This past weekend I removed the woodwork around almost absolutely every window in my family’s house.  Why you may ask?  Not just on impulse; we have a local lumberyard coming to the house this week to take measurements for new windows.  Probably the last big (BIG) improvement project of this year, just in time to take advantage of the Federal Tax Credit for Consumer Energy Efficiency.  So much to my family’s discontent, every window in every room of the house now looks like this:

Unpainted plaster edges, exposed chicken wire ends (apparently what they used in 1955 for quick lathe), and dirty fiberglass insulation.  I was actually a bit surprised to find any insulation at all; in certain rooms, the curtains move when there are strong winds.  Although the chosen windows aren’t the highest efficiency models available today, they will be a drastic improvement on the existing.  That being said, after getting the advice of 2 different contractors, the decision was made to go with new construction windows rather than replacement windows.  In researching windows, I found that standard replacement windows are installed inside the existing window frames; only the sashes are removed and the replacement windows are custom-made to fit inside the opening.

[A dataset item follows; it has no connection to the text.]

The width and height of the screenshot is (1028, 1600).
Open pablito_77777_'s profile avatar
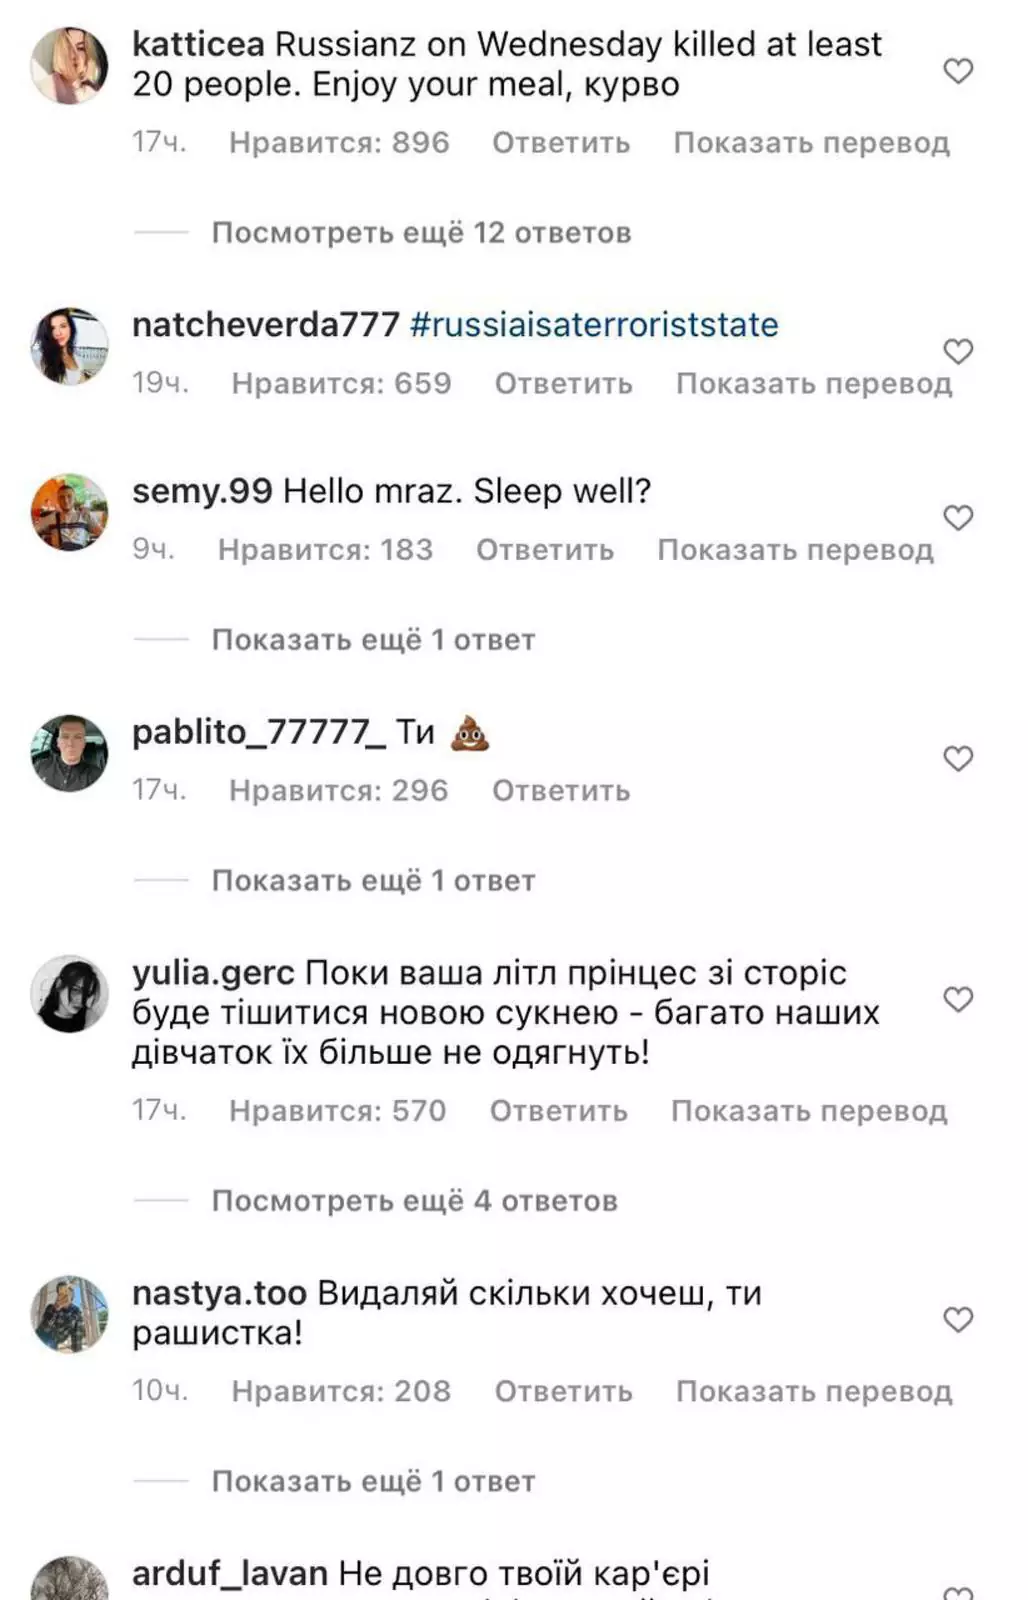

With our home, half of the existing windows are original while the other half have been replaced at one time, though probably at least 15 years ago.  The newer (I use that term loosely) windows, however, are actually a few inches smaller than the homes framed openings.  That means that on either side of the windows is between a 1″ and 2″ gap, stuffed with insulation, as you can see below in this close up.

Also, when the “newer” windows were trimmed out with woodwork, wall base molding was used to hide the large gaps since standard window trim would not have been wide enough.  Not only did the wall base trim not match the woodwork around all the other windows, whoever played carpenter didn’t trim them out with window sills.  So basically each of the poorly replaced windows stood out because they were trimmed to look like a 4″ wide photo frame.  I understand that new construction windows will be a little more work than replacement windows, but when do I ever back down from a challenge?  In the words of a contractor friend, “if it were my house, I would do it the right way.”  Ok; new construction windows then.  Enough said.

Now onto the windows that were chosen for this 1955 ranch home.  We took many factors into consideration (including material, glazing type, warranty, and finish) and got price quotes from several different companies.  The final decision was for double-hung, all vinyl construction, double pane, argon filled low E insulated glass, white interior and exterior.  All the homes windows are originally double hung, but in wood.  The price jump for wood windows was just not an option for this small of a ranch house, plus I know how low maintenance vinyl will be for the life of the home.  Another driving factor was to purchase the windows locally.  Although the windows themselves are manufactured in Oregon, our local lumberyard is a certified dealer.  They measure, give quotes, deliver, and will even install them if you want that service.  We are going to install them ourselves to save that much more.  After all, what kind of DIY enthusiast would I be if I sat back and allowed someone else to install my family’s windows?